EXCERPT PROVIDED:
▬▬▬▬▬▬▬▬▬▬
Changes in Internal Control over Financial Reporting

There were no changes in our internal control over financial reporting during the quarter ended December 31, 2014 

that materially affected, or are reasonably likely to materially affect, our internal control over financial reporting.

Management’s Annual Report on Internal Control over Financial Reporting

Our management is responsible for establishing and maintaining adequate internal control over financial reporting as 
defined in Rules 13a-15(f) and 15d-15(f) under the Exchange Act. Our internal control over financial reporting is designed to 
provide reasonable assurance regarding the reliability of financial reporting and the preparation of financial statements for 
external purposes in accordance with U.S. GAAP. Our internal control over financial reporting includes those policies and 
procedures that: (i) pertain to the maintenance of records that, in reasonable detail, accurately and fairly reflect the transactions 
and dispositions of our assets; (ii) provide reasonable assurance that transactions are recorded as necessary to permit 
preparation of financial statements in accordance with U.S. GAAP, and that our receipts and expenditures are being made only 
in accordance with authorizations of our management and directors; and (iii) provide reasonable assurance regarding 
prevention or timely detection of unauthorized acquisition, use or disposition of our assets that could have a material effect on 
the financial statements.
▬▬▬▬▬▬▬▬▬▬
YOUR TASKS:
1) Using the excerpt on internal control over financial reporting, answer these questions:
(a) Which quarter is named as having no changes in internal control over financial reporting?
(b) Under which rules of the Exchange Act is internal control over financial reporting defined?
(c) Under what accounting standard are the financial statements prepared?
2) Retype the part of the excerpt on internal control over financial reporting that opens with the words containing "Changes in Internal" and closes with "over financial reporting.".
▬▬▬▬▬▬▬▬▬▬
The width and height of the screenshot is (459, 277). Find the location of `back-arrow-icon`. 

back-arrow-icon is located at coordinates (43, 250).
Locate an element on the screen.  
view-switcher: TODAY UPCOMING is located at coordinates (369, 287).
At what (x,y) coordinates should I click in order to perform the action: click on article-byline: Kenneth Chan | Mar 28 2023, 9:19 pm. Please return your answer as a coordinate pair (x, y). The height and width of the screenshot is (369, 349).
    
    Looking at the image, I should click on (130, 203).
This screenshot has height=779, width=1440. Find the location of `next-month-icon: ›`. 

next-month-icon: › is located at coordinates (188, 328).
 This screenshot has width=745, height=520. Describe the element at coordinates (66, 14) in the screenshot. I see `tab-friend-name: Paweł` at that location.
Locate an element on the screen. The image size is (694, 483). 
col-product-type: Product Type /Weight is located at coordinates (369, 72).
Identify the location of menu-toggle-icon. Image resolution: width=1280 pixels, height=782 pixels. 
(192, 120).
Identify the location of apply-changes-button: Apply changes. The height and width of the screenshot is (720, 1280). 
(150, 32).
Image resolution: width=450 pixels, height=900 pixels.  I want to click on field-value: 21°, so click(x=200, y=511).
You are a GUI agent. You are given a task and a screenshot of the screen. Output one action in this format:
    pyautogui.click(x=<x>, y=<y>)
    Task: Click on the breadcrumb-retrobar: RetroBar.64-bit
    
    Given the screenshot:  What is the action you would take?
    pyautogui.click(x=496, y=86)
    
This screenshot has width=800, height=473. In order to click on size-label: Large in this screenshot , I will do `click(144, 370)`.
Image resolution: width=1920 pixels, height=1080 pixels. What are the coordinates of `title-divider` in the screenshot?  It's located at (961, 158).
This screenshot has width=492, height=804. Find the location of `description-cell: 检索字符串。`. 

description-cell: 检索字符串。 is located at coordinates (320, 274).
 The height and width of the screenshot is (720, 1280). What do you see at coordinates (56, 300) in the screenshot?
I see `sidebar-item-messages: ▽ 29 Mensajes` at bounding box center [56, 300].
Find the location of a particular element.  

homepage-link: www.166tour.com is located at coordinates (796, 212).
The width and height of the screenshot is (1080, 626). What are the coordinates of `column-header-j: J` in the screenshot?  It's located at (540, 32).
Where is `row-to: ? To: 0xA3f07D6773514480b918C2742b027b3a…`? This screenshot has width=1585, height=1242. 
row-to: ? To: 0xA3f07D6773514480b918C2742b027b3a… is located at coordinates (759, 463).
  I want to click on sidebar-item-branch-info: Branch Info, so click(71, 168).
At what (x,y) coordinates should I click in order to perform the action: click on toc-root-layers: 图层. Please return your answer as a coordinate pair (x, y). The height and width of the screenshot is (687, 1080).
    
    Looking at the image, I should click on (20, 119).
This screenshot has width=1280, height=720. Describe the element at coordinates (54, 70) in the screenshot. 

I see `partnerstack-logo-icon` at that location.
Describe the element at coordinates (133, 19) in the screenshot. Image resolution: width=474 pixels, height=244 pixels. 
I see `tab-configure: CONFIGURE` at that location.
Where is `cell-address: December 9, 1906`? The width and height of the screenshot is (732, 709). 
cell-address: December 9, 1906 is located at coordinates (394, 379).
▬▬▬▬▬▬▬▬▬▬
ANSWERS TO THE EXERCISES:
1)
(a) The quarter ended December 31, 2014.
(b) Rules 13a-15(f) and 15d-15(f).
(c) U.S. GAAP.

2)
Changes in Internal Control over Financial Reporting

There were no changes in our internal control over financial reporting during the quarter ended December 31, 2014 

that materially affected, or are reasonably likely to materially affect, our internal control over financial reporting.